FEDOT
FEDOT copied to clipboard
Boosting method implementation (LightGBM)
План
- [ ] Реализовать convert_to_dataset()
- [ ] Обновить default_operation_params.json
- [ ] Обновить search_space.py
Как работает
Реализован интерфейс fit/predict в родительском классе FedotLightGBMtImplementation
Код
class FedotLightGBMImplementation(ModelImplementation):
__operation_params = ['n_jobs', 'use_eval_set']
def __init__(self, params: Optional[OperationParameters] = None):
super().__init__(params)
self.model_params = {k: v for k, v in self.params.to_dict().items() if k not in self.__operation_params}
self.model = None
def fit(self, input_data: InputData):
input_data = input_data.get_not_encoded_data()

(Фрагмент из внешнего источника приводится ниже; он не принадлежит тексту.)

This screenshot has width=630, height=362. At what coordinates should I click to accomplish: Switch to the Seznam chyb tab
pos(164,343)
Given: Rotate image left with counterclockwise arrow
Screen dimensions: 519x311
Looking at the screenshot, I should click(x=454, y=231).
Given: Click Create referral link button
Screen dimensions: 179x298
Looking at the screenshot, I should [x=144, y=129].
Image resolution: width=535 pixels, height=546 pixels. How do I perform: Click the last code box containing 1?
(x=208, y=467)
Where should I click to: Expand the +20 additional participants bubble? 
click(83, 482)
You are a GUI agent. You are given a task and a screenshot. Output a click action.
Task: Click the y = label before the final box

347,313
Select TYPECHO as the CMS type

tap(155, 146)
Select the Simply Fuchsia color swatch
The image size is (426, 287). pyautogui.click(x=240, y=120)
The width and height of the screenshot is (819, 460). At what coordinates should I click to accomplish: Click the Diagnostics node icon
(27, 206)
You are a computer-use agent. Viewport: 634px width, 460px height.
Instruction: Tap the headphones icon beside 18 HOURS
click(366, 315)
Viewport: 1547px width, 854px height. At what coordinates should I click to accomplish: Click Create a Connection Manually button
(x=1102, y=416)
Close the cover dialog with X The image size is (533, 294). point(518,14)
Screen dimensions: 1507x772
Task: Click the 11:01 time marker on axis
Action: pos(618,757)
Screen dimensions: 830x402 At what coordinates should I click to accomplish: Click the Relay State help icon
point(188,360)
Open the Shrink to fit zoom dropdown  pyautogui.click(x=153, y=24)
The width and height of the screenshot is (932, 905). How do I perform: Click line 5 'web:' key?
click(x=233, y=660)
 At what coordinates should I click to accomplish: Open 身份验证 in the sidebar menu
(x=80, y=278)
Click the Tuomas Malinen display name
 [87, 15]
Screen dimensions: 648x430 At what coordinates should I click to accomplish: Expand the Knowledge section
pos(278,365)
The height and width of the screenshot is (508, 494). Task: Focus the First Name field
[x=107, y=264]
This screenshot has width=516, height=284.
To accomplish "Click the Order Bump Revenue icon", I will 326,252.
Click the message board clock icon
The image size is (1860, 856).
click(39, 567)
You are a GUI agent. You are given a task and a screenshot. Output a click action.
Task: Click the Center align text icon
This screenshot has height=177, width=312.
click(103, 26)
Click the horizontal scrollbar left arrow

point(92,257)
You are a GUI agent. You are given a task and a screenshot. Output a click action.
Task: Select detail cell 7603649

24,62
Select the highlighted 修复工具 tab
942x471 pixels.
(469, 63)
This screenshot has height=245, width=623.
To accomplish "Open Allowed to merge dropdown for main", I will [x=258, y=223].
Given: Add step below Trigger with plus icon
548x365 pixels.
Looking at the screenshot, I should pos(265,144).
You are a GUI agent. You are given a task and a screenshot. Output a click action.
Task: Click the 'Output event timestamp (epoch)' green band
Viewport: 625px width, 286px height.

if self.params.get('use_eval_set'):
train_input, eval_input = train_test_data_setup(input_data)
train_input = self.convert_to_dataframe(train_input)
eval_input = self.convert_to_dataframe(eval_input)
train_x, train_y = train_input.drop(columns=['target']), train_input['target']
eval_x, eval_y = eval_input.drop(columns=['target']), eval_input['target']
if self.classes_ is None:
eval_metric = 'rmse'
elif len(self.classes_) < 3:
eval_metric = 'auc'
else:
eval_metric = 'multi_logloss'
self.model.fit(X=train_x, y=train_y,
eval_set=[(eval_x, eval_y)], eval_metric=eval_metric)
else:
train_data = self.convert_to_dataframe(input_data)
train_x, train_y = train_data.drop(columns=['target']), train_data['target']
self.model.fit(X=train_x, y=train_y)
return self.model
def predict(self, input_data: InputData):
input_data = self.convert_to_dataframe(input_data.get_not_encoded_data())
train_x = input_data.drop(columns=['target'])
prediction = self.model.predict(train_x)
return prediction
Интерфейс fit/predict не поддерживает работу с внутренним типом данных lightgbm.Dataset
, поэтому необходимо было найти обходной путь. В данном случае был использован тип данных pandas.DataFrame
.
Внутри интерфейса идёт преобразование InputData
в pandas.DataFrame
(categorical_idx
становятся category
, а numerical_idx
становятся float
)
Код
@staticmethod
def convert_to_dataframe(data: Optional[InputData]):
dataframe = pd.DataFrame(data=data.features, columns=data.features_names)
dataframe['target'] = data.target
if data.categorical_idx is not None:
for col in dataframe.columns[data.categorical_idx]:
dataframe[col] = dataframe[col].astype('category')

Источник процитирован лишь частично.